** PROBLEM **
Though the records contain pictures, copy none of them; repeat exactly the lines from the one with "Click the back arrow at top of chart" to the end.

(Stored items)
+===+

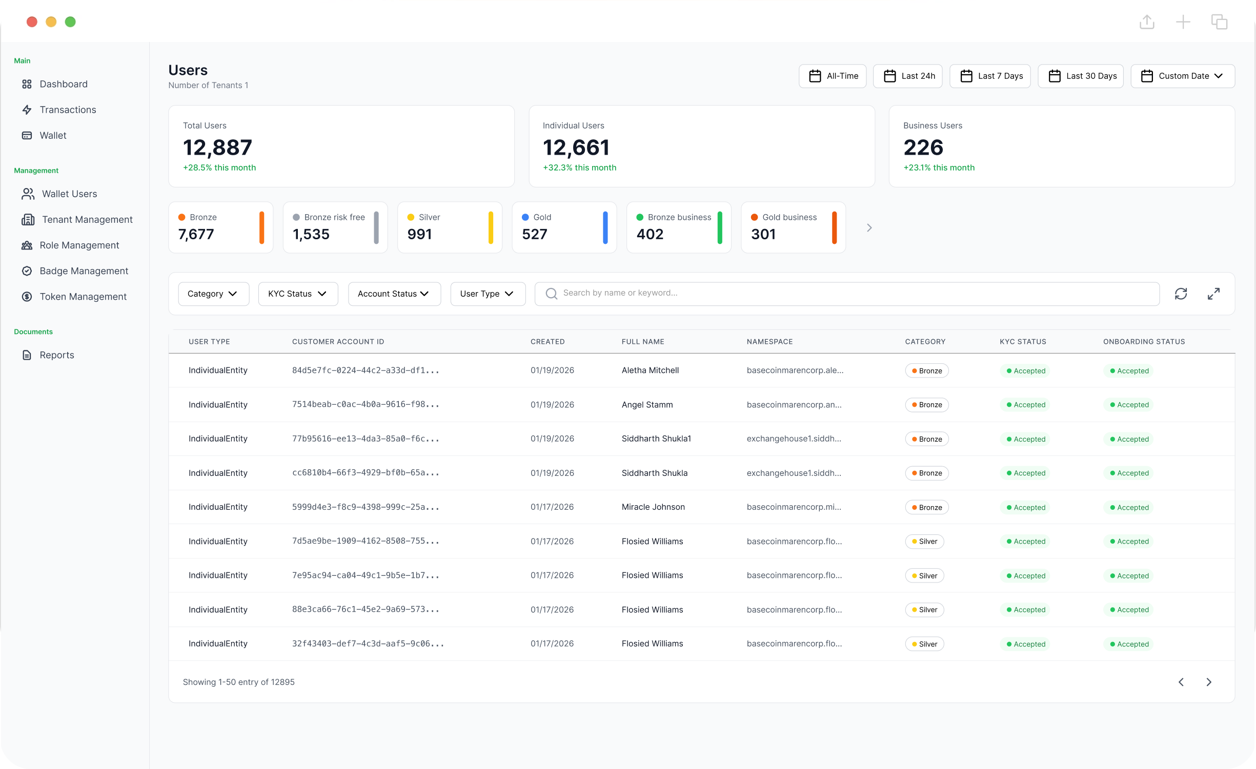Expand the KYC Status filter
This screenshot has width=1256, height=769.
tap(298, 294)
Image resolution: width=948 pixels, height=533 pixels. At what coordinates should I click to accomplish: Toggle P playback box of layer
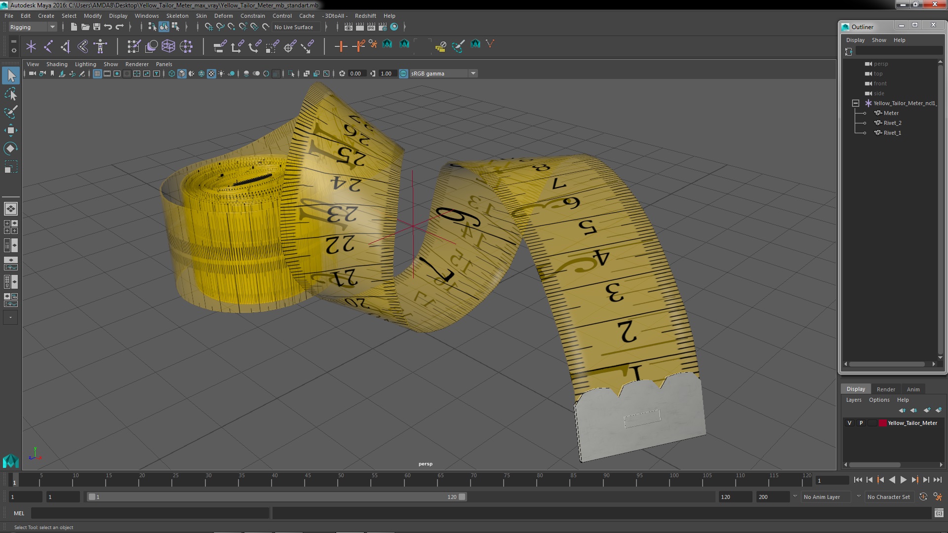click(x=861, y=423)
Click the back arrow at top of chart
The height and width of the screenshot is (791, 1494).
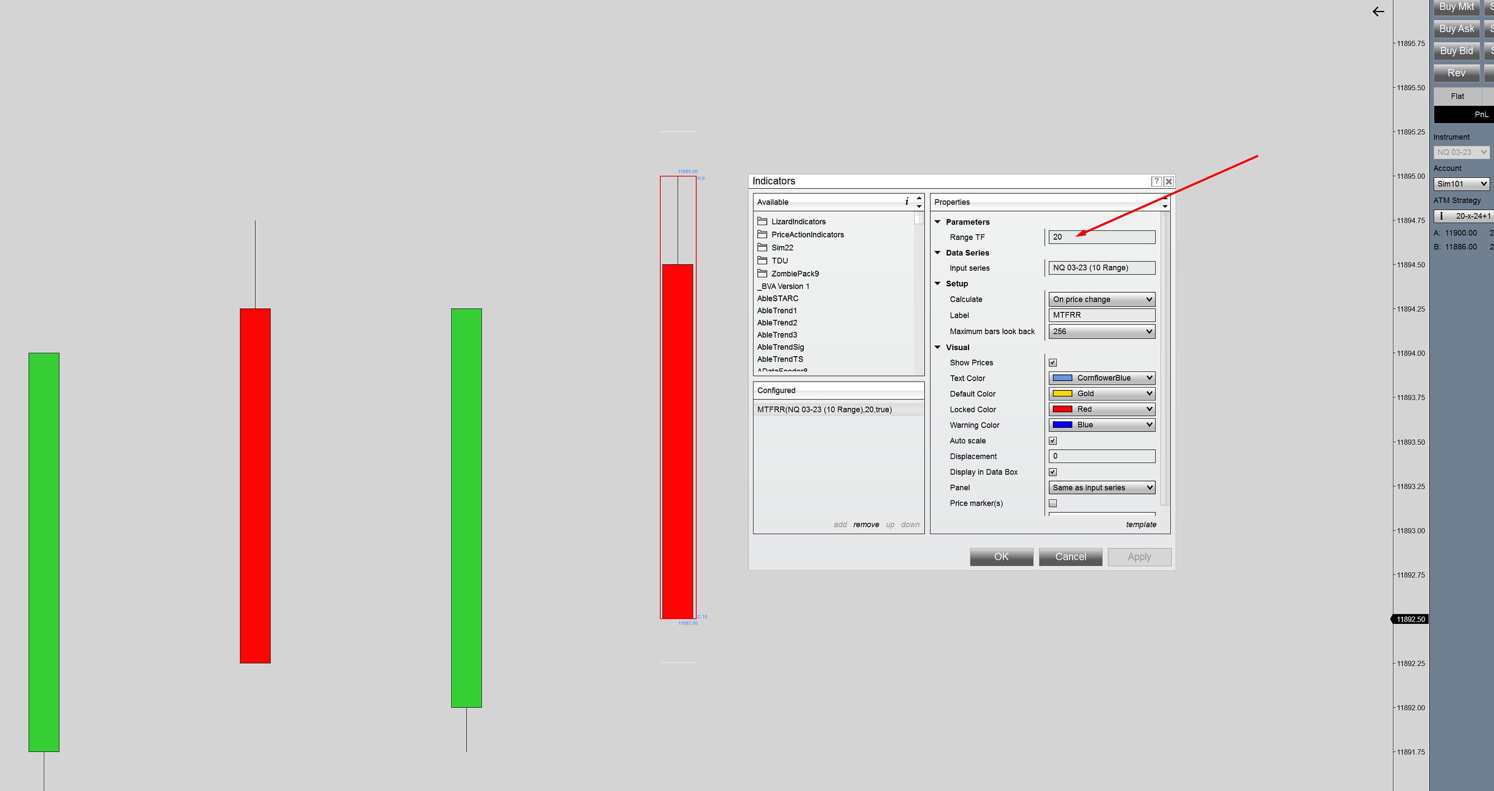[x=1378, y=11]
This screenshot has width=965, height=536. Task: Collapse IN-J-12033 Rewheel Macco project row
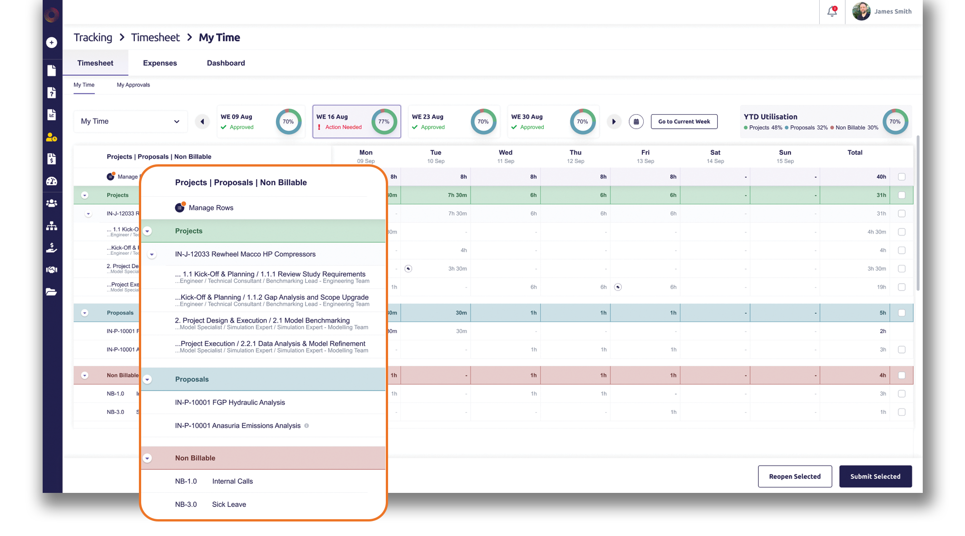point(152,255)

+===+

** RESULT OF THE EXERCISE **
Click the back arrow at top of chart
The height and width of the screenshot is (791, 1494).
[x=1378, y=11]
This screenshot has width=965, height=536. Task: Collapse IN-J-12033 Rewheel Macco project row
point(152,255)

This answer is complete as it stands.